**Your instructions:** Scan the records below for the string "each" and return every line where it appears.
───── Records to use ─────
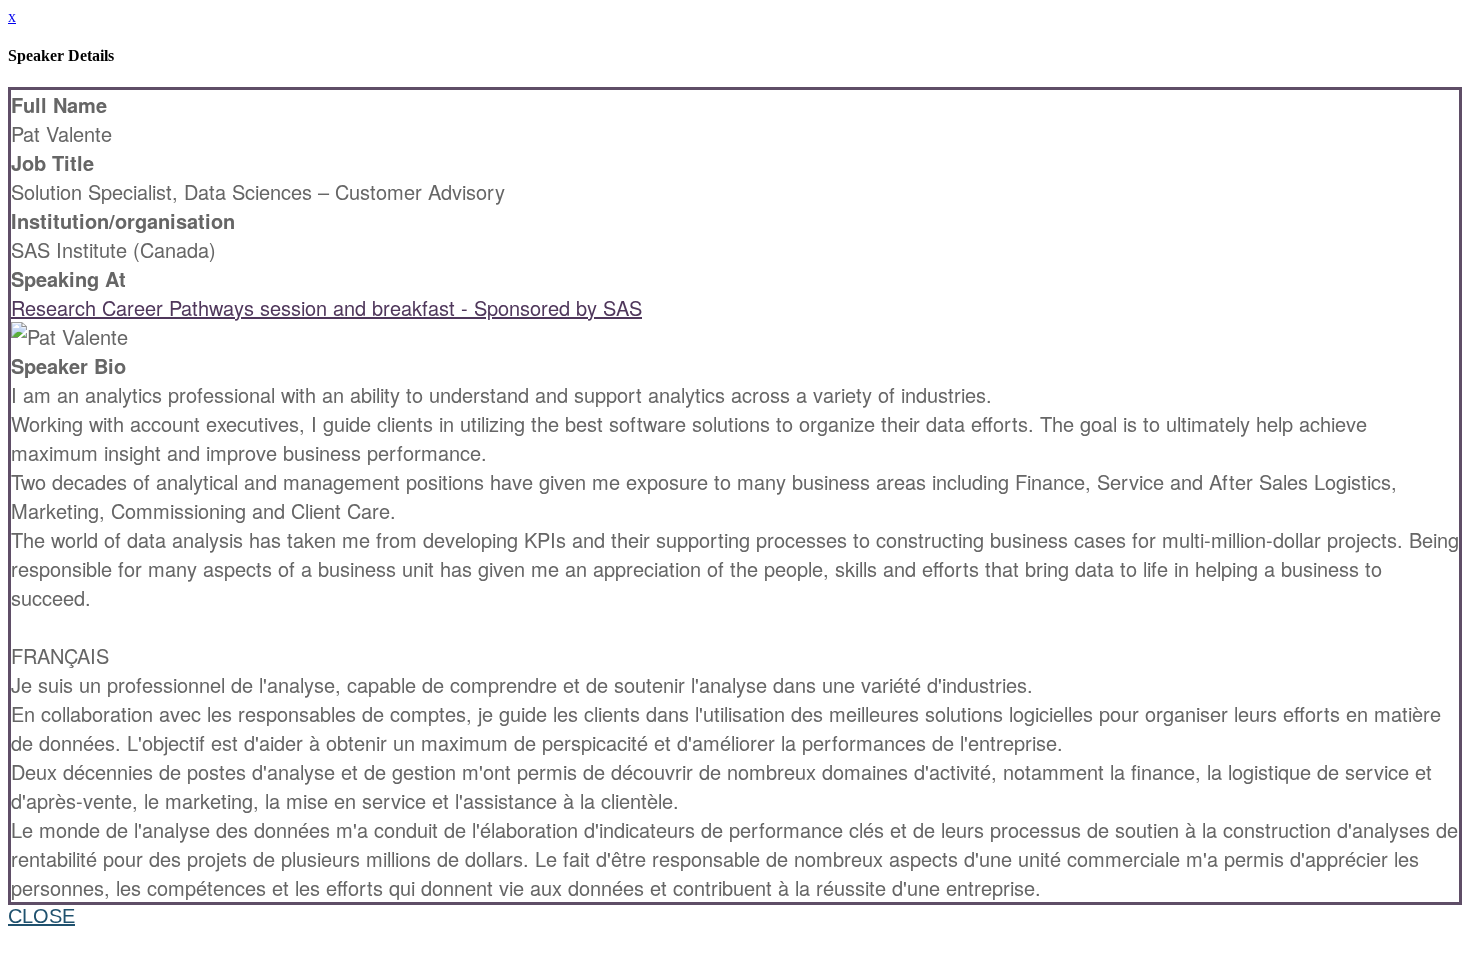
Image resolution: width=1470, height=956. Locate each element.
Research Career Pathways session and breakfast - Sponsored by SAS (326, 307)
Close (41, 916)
─────
───── Records to use ─────
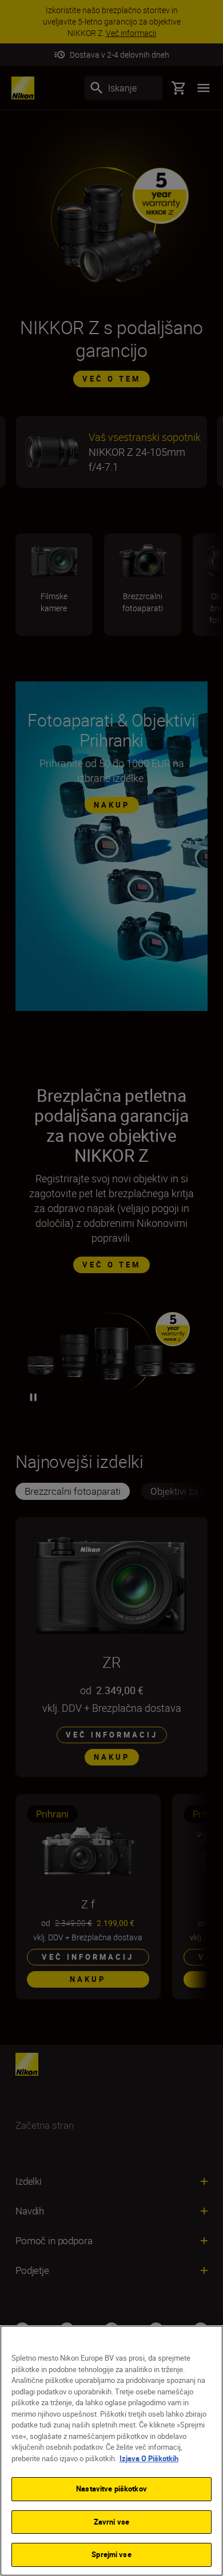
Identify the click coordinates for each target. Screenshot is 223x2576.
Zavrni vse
─────
**Solved problem:**
Image resolution: width=1470, height=956. Locate each element.
Identify the click coordinates for each target. Screenshot is 223x2576.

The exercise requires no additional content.